Não é assim, diz também a imprensa oportunista que se julga crítica e, nesse momento, posa de liberal. Quando faço críticas ou acusações estou usando da liberdade de imprensa. Vocês por acaso pretendem estabelecer a censura prévia? Ao invés disso quando nós caluniamos, injuriamos ou difamamos – ou melhor, quando vocês, acusados, pensam que estamos fazendo isto – é muito simples: respondam, defendam-se, que publicaremos sua defesa... Ora, pode até ser verdade que o espaço para a resposta esteja aberto, mas desde quando a difamação é sanada com a defesa do difamado?
E concluem os nossos dois heróis da sociedade mediática e amoral: criticar as pessoas, como se criticam as idéias ou as situações, é essencial para a democracia, e, afinal, não faz mal a ninguém. Só faria, concluem, de maneira pateticamente contraditória, se a opinião pública desse ouvidos a pessoas desprezíveis, que criticassem por motivos desprezíveis – o que não acontece. Mas então, depreendo eu: se os nossos dois modelos de acusadores não são eles próprios desprezíveis – como certamente assim não se julgam e não são assim julgados – o mal que produzem é imenso, quando não irreparável.
No plano das idéias tudo é possível, todo o debate é legítimo. Até os mais absurdos. Sempre temos argumentos. O que estou afirmando, entretanto, é a imoralidade de se confundir o plano das coisas com o plano das pessoas, o plano das idéias e das opiniões com os dos direitos de cidadania, o plano dos fatos com o direito ao respeito. Nunca vi essa distinção ser feita com clareza. Eu próprio não a tinha clara para mim até há pouco tempo.
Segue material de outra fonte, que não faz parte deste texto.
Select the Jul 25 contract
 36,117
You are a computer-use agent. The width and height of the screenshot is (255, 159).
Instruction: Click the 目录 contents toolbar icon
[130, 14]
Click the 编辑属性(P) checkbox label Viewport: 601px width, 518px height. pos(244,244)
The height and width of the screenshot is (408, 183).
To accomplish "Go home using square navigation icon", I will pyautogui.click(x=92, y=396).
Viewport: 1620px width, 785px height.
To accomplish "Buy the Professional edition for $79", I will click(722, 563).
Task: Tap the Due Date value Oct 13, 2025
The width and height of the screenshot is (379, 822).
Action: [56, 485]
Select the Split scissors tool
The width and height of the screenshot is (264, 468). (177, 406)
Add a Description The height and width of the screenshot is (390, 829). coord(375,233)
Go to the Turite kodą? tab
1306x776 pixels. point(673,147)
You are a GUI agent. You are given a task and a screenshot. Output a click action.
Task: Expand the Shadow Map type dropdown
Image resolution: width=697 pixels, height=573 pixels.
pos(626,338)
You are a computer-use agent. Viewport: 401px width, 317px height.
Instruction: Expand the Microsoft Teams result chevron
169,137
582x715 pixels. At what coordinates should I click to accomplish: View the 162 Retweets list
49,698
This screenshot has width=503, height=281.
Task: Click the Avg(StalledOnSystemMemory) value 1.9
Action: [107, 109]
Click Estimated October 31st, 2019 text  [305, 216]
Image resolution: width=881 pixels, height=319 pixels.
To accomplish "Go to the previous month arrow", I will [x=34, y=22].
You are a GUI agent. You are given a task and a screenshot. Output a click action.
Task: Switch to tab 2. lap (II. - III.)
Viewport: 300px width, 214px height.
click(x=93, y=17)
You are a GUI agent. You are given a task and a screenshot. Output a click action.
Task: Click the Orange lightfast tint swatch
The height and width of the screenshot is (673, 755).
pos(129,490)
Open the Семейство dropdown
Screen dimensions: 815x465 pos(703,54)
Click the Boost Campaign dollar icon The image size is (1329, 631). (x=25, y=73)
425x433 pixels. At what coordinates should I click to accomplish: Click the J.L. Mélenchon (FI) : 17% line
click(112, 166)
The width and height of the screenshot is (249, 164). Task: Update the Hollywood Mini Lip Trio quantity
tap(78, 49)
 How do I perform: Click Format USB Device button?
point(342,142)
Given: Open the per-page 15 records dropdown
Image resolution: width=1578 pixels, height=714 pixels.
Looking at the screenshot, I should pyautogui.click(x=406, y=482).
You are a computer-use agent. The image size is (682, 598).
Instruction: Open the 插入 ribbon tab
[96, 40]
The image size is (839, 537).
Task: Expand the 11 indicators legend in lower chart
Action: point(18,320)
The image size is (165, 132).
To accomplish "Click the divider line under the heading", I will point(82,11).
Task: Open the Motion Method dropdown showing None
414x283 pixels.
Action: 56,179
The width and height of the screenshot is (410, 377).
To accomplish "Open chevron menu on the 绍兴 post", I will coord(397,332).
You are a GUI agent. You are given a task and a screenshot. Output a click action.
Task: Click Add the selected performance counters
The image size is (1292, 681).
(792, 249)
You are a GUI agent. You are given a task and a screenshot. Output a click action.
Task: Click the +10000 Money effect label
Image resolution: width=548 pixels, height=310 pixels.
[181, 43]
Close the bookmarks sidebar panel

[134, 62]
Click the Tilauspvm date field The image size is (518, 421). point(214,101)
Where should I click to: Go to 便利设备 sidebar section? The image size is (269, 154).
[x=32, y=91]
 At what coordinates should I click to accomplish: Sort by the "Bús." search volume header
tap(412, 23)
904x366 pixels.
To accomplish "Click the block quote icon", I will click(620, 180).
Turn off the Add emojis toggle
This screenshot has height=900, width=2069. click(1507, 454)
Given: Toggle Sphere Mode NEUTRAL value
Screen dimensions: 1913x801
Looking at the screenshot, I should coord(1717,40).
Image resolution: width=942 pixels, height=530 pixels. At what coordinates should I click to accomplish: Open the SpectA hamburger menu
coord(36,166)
Por isso estava sempre disposto a defender de forma genérica o direito à crítica.
Entretanto, quando vi essa crítica, que no passado atingiu pessoas que eu pouco conhecia, atingir agora pessoas próximas a mim, aconteceu comigo uma coisa que é comum ocorrer para todos nós: diante do problema pude pensar melhor. E ficou clara para mim a distinção essencial entre as duas situações, como ficou clara a violência que isto representa ao sagrado direito que temos à nossa própria honra. Um direito que vale em qualquer circunstância no plano moral, mas que vale duplamente no plano político, porque o que está em jogo é a própria legitimidade das instituições democráticas, é a garantia de podermos conviver, discordar e debater de forma civilizada.